━━━━━ Information shown ━━━━━
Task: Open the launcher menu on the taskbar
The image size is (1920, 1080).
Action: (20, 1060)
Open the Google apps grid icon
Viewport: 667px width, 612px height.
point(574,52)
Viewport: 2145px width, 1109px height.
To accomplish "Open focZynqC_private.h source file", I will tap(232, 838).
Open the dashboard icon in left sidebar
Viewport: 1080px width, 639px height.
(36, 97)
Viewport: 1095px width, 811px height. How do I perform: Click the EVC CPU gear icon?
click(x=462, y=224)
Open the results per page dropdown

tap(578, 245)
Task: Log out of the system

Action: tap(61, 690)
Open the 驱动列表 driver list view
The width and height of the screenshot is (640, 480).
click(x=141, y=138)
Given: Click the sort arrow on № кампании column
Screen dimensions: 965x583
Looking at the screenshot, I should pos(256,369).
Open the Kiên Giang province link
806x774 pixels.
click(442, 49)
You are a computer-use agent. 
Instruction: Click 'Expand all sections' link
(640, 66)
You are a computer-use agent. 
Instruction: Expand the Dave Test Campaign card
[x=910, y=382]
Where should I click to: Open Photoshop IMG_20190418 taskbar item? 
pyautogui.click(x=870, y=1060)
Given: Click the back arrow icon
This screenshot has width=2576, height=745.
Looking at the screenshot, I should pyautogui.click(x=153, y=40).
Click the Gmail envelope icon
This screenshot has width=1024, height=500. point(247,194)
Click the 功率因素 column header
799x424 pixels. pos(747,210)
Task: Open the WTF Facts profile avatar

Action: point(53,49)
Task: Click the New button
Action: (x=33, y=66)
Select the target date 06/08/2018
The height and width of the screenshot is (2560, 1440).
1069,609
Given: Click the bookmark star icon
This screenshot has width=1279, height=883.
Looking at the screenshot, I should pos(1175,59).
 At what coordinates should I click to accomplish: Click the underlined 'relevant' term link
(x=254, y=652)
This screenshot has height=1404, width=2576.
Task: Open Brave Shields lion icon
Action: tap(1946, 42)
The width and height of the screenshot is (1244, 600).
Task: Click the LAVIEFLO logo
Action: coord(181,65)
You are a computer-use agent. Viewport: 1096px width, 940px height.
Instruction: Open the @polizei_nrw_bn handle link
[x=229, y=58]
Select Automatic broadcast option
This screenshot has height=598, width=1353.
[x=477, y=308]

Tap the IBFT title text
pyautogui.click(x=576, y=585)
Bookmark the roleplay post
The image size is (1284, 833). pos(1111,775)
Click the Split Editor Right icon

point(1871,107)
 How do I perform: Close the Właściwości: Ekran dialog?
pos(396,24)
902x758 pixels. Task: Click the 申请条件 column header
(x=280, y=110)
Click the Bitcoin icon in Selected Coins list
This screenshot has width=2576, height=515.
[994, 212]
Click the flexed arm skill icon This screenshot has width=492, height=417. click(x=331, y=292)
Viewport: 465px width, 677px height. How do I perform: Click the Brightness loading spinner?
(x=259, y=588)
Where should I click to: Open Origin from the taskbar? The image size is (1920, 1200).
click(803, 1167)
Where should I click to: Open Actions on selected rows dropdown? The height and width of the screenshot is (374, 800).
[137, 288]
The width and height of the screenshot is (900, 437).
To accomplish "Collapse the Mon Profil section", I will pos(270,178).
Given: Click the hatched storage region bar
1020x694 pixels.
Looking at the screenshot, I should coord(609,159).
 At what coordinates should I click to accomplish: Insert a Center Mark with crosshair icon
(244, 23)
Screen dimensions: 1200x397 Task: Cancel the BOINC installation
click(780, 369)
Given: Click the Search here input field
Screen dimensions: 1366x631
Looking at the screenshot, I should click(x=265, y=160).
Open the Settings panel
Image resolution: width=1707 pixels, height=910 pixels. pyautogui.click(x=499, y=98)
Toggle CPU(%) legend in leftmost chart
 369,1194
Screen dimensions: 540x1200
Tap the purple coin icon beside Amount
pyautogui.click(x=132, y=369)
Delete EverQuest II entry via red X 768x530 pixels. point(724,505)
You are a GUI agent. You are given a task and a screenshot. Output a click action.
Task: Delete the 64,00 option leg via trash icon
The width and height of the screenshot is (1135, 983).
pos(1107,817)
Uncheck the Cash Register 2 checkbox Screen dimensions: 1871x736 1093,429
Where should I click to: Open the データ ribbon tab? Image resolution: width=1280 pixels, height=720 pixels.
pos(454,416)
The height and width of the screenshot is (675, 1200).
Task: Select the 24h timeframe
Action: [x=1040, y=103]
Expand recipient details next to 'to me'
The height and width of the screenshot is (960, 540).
━━━━━
→ Task directions
Write out, unchanged, the stretch of lines from the one containing "You are a computer-use agent. Viewport: 1096px" through the one containing "pos(396,24)".

→ Full answer
You are a computer-use agent. Viewport: 1096px width, 940px height.
Instruction: Open the @polizei_nrw_bn handle link
[x=229, y=58]
Select Automatic broadcast option
This screenshot has height=598, width=1353.
[x=477, y=308]

Tap the IBFT title text
pyautogui.click(x=576, y=585)
Bookmark the roleplay post
The image size is (1284, 833). pos(1111,775)
Click the Split Editor Right icon

point(1871,107)
 How do I perform: Close the Właściwości: Ekran dialog?
pos(396,24)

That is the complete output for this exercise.